*** Opening of Extracted data ***

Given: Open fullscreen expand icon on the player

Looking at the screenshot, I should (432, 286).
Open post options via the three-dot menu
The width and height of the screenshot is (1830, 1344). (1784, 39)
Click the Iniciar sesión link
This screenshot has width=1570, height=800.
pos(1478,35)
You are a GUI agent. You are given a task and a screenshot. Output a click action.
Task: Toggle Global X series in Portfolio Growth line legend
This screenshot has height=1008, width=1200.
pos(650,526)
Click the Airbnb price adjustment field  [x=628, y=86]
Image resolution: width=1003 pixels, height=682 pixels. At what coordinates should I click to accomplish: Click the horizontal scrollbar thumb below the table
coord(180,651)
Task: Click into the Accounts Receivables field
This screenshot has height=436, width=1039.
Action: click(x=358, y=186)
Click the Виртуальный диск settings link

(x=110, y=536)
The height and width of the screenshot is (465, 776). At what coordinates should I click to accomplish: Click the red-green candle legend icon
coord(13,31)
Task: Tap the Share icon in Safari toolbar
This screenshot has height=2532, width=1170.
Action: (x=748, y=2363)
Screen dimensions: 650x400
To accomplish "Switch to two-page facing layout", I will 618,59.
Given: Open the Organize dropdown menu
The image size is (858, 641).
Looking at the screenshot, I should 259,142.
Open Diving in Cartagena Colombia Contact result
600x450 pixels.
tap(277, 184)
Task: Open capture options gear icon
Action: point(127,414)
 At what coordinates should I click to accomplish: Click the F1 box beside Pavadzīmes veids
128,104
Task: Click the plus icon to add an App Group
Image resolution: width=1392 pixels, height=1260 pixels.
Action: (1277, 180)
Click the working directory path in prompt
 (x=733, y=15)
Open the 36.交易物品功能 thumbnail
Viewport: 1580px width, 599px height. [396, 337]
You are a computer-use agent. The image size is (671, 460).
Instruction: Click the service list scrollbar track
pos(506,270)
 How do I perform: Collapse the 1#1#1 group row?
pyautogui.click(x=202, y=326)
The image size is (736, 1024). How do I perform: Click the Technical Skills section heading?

*** Close of Extracted data ***

:: Your goal ::
In full and without change, transcribe the entries.

:: Exercise answer ::
Given: Open fullscreen expand icon on the player

Looking at the screenshot, I should (432, 286).
Open post options via the three-dot menu
The width and height of the screenshot is (1830, 1344). (1784, 39)
Click the Iniciar sesión link
This screenshot has width=1570, height=800.
pos(1478,35)
You are a GUI agent. You are given a task and a screenshot. Output a click action.
Task: Toggle Global X series in Portfolio Growth line legend
This screenshot has height=1008, width=1200.
pos(650,526)
Click the Airbnb price adjustment field  [x=628, y=86]
Image resolution: width=1003 pixels, height=682 pixels. At what coordinates should I click to accomplish: Click the horizontal scrollbar thumb below the table
coord(180,651)
Task: Click into the Accounts Receivables field
This screenshot has height=436, width=1039.
Action: click(x=358, y=186)
Click the Виртуальный диск settings link

(x=110, y=536)
The height and width of the screenshot is (465, 776). At what coordinates should I click to accomplish: Click the red-green candle legend icon
coord(13,31)
Task: Tap the Share icon in Safari toolbar
This screenshot has height=2532, width=1170.
Action: (x=748, y=2363)
Screen dimensions: 650x400
To accomplish "Switch to two-page facing layout", I will 618,59.
Given: Open the Organize dropdown menu
The image size is (858, 641).
Looking at the screenshot, I should 259,142.
Open Diving in Cartagena Colombia Contact result
600x450 pixels.
tap(277, 184)
Task: Open capture options gear icon
Action: point(127,414)
 At what coordinates should I click to accomplish: Click the F1 box beside Pavadzīmes veids
128,104
Task: Click the plus icon to add an App Group
Image resolution: width=1392 pixels, height=1260 pixels.
Action: (1277, 180)
Click the working directory path in prompt
 (x=733, y=15)
Open the 36.交易物品功能 thumbnail
Viewport: 1580px width, 599px height. [396, 337]
You are a computer-use agent. The image size is (671, 460).
Instruction: Click the service list scrollbar track
pos(506,270)
 How do I perform: Collapse the 1#1#1 group row?
pyautogui.click(x=202, y=326)
The image size is (736, 1024). How do I perform: Click the Technical Skills section heading?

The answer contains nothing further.